The footwear team explored dozens of options, the models ranging from subtly different to net new. Kipyegon’s preferences guided the final verdict. The team leveled up a new silhouette made to Kipyegon’s specifications — the Nike Victory Elite FK — that is light, propulsive and, most important, fast.

“Track spikes are incredibly important for preserving energy while running,” says Carrie Dimoff, Footwear Product Director, Nike Innovation. “The suit addresses the energy demand to run through air. Faith’s spike features completely new components designed to increase her energy return and improve her running efficiency. The spike is also significantly lighter than anything she’s worn before. We’re storied in our spike design history at Nike, and still, we’ve pushed even further into the future with Faith’s Victory Elite FK spike.”

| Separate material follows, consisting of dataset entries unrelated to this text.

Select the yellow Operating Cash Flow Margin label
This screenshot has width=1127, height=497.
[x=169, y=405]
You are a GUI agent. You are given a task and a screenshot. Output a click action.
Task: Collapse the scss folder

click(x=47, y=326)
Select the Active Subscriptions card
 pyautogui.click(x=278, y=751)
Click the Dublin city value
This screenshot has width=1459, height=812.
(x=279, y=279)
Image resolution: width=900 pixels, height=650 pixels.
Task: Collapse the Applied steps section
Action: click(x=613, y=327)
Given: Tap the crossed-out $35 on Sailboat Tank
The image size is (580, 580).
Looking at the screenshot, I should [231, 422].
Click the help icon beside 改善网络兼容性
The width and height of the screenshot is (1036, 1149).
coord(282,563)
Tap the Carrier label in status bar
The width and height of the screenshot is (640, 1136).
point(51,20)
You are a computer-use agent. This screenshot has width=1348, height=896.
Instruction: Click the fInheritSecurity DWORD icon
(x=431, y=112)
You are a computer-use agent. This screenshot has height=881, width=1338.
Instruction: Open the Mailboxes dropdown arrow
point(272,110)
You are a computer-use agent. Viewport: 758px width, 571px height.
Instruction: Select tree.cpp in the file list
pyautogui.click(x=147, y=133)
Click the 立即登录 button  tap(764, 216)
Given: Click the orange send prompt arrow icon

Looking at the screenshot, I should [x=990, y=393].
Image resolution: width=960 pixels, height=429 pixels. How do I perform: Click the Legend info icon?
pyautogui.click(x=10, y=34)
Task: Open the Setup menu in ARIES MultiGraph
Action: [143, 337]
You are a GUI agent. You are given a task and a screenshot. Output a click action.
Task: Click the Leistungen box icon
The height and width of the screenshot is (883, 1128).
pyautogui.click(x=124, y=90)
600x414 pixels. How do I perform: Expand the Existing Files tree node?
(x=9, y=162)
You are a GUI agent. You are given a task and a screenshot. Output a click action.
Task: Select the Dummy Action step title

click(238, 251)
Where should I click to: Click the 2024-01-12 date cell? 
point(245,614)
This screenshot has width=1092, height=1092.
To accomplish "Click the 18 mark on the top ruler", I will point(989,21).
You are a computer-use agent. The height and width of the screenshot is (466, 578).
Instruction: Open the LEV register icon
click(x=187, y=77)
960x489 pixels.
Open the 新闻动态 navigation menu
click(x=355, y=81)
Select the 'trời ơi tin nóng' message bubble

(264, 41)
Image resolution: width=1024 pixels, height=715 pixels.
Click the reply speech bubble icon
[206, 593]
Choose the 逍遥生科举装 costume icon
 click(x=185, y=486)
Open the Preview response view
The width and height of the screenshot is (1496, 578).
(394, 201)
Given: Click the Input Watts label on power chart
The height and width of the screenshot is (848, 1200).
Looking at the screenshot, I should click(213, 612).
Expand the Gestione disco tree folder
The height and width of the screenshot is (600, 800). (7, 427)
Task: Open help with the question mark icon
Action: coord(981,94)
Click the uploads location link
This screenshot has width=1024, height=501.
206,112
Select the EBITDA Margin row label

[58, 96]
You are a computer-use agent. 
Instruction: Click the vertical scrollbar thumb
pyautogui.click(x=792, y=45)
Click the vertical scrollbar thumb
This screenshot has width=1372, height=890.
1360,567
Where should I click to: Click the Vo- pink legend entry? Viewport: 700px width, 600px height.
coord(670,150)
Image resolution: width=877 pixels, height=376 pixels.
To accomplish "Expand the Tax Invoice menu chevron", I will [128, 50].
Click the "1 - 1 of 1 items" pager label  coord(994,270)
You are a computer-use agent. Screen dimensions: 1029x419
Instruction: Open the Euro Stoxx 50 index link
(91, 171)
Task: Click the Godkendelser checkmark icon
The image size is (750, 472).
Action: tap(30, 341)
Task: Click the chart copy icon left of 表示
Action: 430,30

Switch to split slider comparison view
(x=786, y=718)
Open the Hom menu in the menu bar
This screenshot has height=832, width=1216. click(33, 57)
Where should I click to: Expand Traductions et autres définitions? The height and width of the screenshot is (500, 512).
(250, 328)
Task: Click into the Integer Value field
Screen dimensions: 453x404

Of course, the most important component in Breaking4 isn’t futuristic apparel or a cutting-edge spike, but Kipyegon herself. The Nike products are designed in service of her; they’re boundary-breaking because of her. And their every consideration — of which there were hundreds, thousands — had to bring Kipyegon an unrivaled confidence in her movement, her body and her preparedness to take on the record of a lifetime.
“One of Faith’s unique qualities as an athlete is to bring out a spirit of connection among individuals, who all come together to achieve new heights,” says Kirby. “Through the camaraderie she brings, we all achieve something greater than what we could do alone. When she suits up for this attempt, we’ll all be there alongside her.”